I stayed by her side and continued to counsel her about her options, knowing deep down that this patient wanted what was best for her baby. However, giving up control was not an option for her. Ultimately, we had a healthy delivery, yet even on the day of discharge the patient remained guarded. When I saw her 2 weeks later for her incision check, the most unexpected thing happened — the patient had tears in her eyes as she thanked me for taking care of her and her baby. She said she had just been scared the whole time. This encounter reminded me that often, we have to put judgments aside and meet the patient where they are, giving them the best care we can deliver and to never give up on her.
Flash forward to today and I enjoy the experience of serving patients and am happy to report that I also have work/life balance. I bring my best self to work every day for patients. When my shift is over, it’s over. This is in stark contrast to many of my former classmate’s situations, who are fighting to juggle on-call responsibilities, bureaucratic demands, and constant stress.
According to an article published in the Mayo Proceedings, 54 percent of physicians show signs of burnout. But after four years of undergrad, four years of medical school, and a multi-year residency — not to mention the cost of those degrees — I don’t intend to let exhaustion derail my career. My time off is my time, and because I have the opportunity to recharge and reset, I’m able to be fully present in my personal life and a better physician in the hospital.
As medical schools are now incorporating the importance of wellness, self-care, and mental health into the curriculum, medical students interested in women’s health and surgery should consider OB/GYN hospitalist jobs as a potential career path. Medical students who falls in love with delivering babies or performing laparoscopy shouldn’t hesitate about pursuing a career in OB/GYN because of some of the traditional negative assumptions about what that lifestyle entails.
I am amazed at how much I am learning on the job every time I am on shift. It’s extremely gratifying when I have the opportunity to teach a fellow hospitalist or nurse who has been practicing much longer than I have something new. I really embrace the motto of being a “lifelong learner” closely and this should start early in medical training. One of the job descriptions of an OB/GYN hospitalist is being a leader in quality improvement. This includes running emergency simulations, improving team communication, and making systems changes from what we learn.

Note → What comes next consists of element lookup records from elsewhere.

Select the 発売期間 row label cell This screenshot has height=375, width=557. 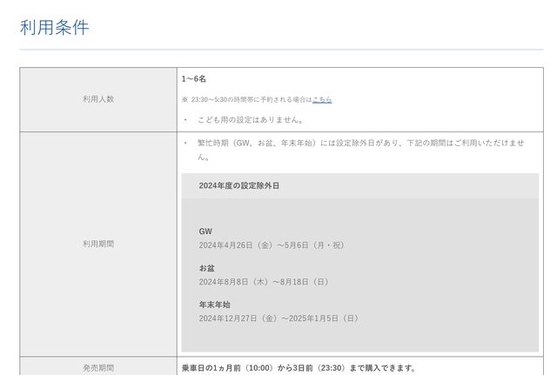pos(98,367)
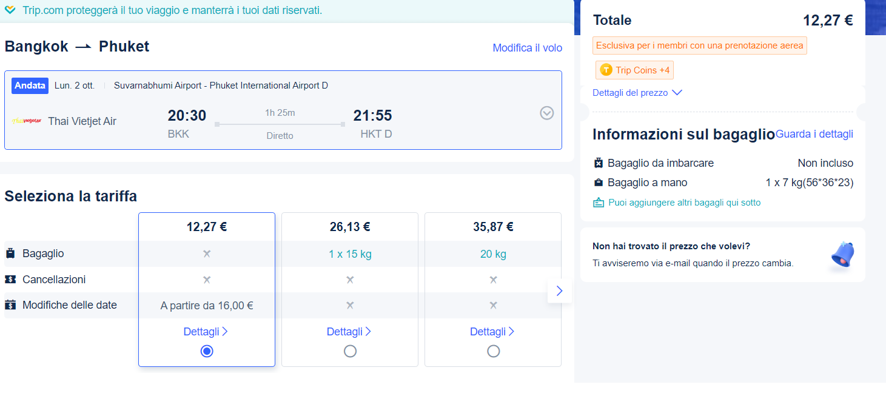This screenshot has height=393, width=886.
Task: Expand flight details with circled chevron
Action: pos(547,113)
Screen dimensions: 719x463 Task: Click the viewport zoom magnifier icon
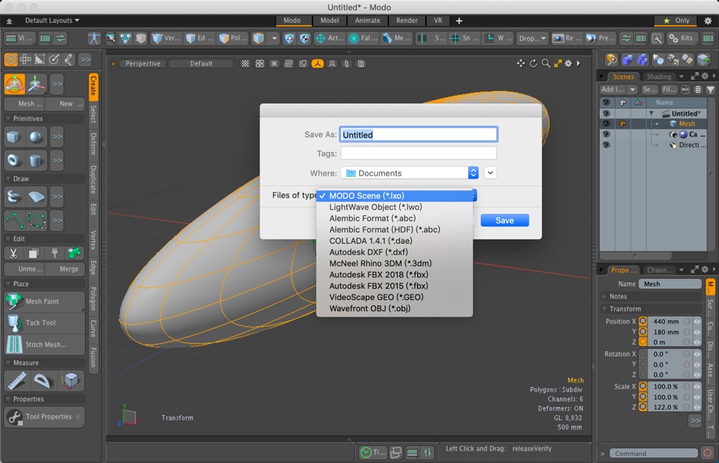coord(547,63)
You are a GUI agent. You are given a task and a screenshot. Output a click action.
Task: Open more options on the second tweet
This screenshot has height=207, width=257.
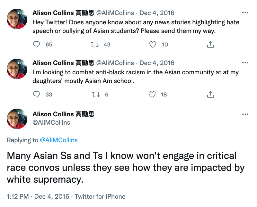pos(245,63)
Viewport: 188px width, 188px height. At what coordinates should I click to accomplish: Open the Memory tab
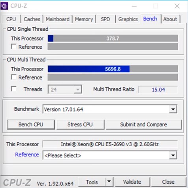coord(84,19)
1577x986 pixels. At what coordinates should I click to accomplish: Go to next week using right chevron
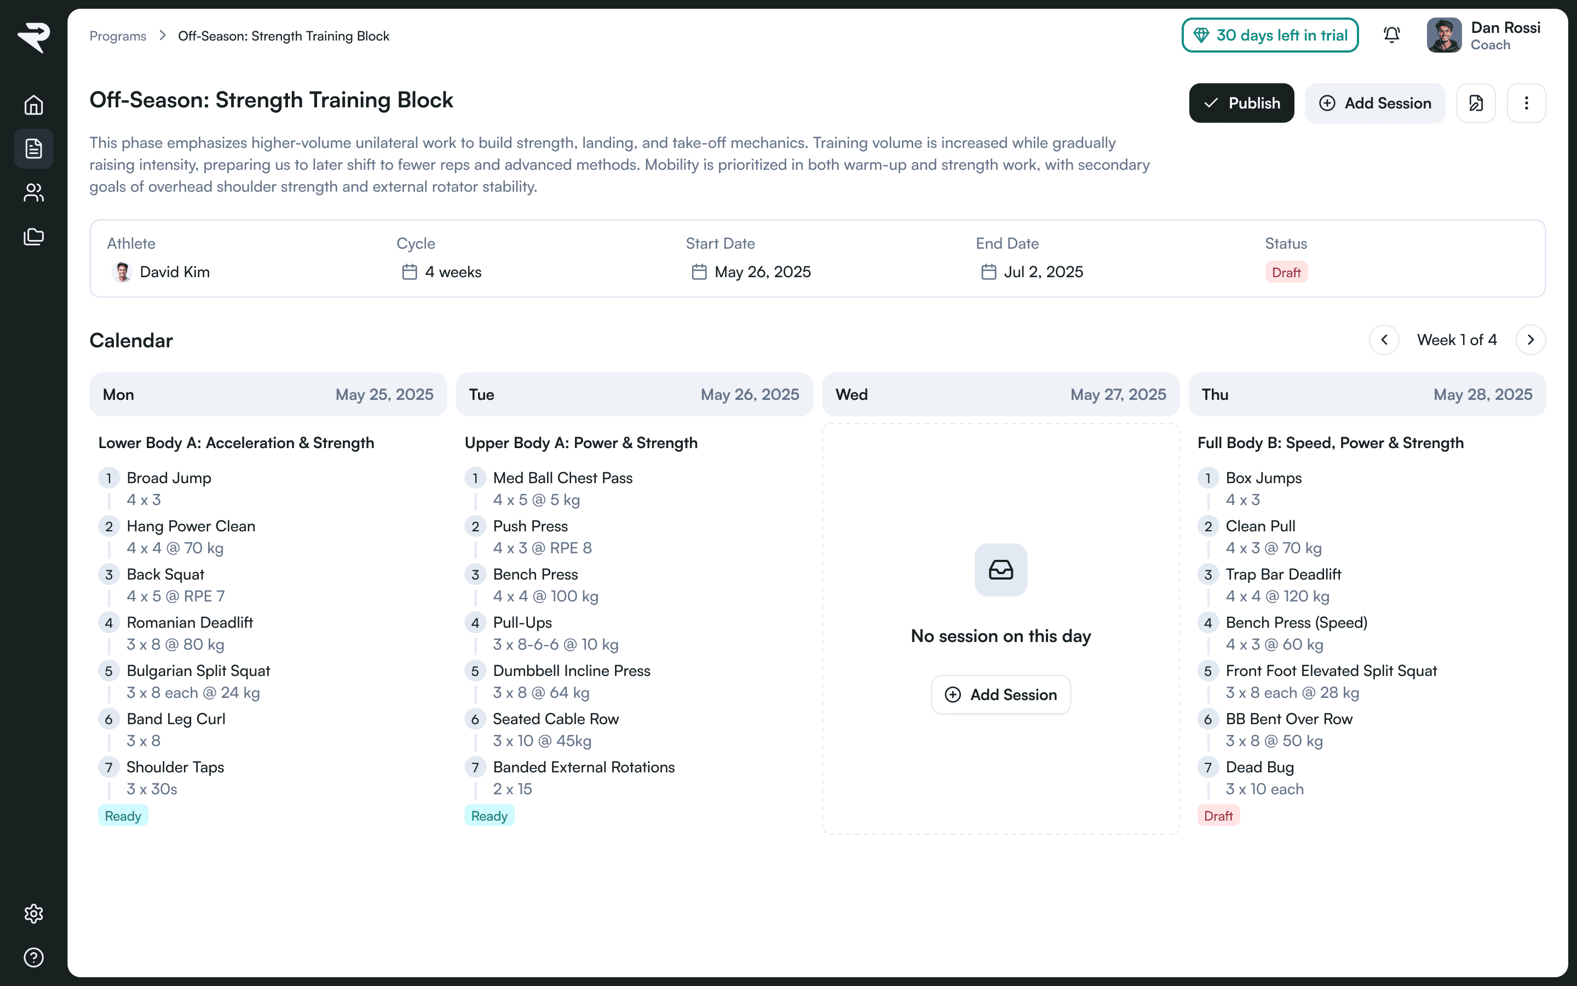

As a medical student, I remember thinking that the OB/GYN field was the most unique because we get to take care of a special subset of patients — pregnant women — who actually want to see their doctor and be in the hospital. When I first considered becoming an OB, I envisioned triaging patients, managing labor, delivering babies, handling real-time emergencies, and saving lives. It’s still an “oh wow” moment for me when I deliver a baby, and see that baby take their first breath outside of the womb. And like an attending physician would say to me in residency, while it might just be an ordinary day for me, it’s a privilege to be part of an extraordinary day for our patients.
My choice to become an OB hospitalist has allowed me to go further — today I help drive positive change for women’s health without sacrificing my own wellness. I’m glad I chose to make that happen at the beginning of my career — not the end.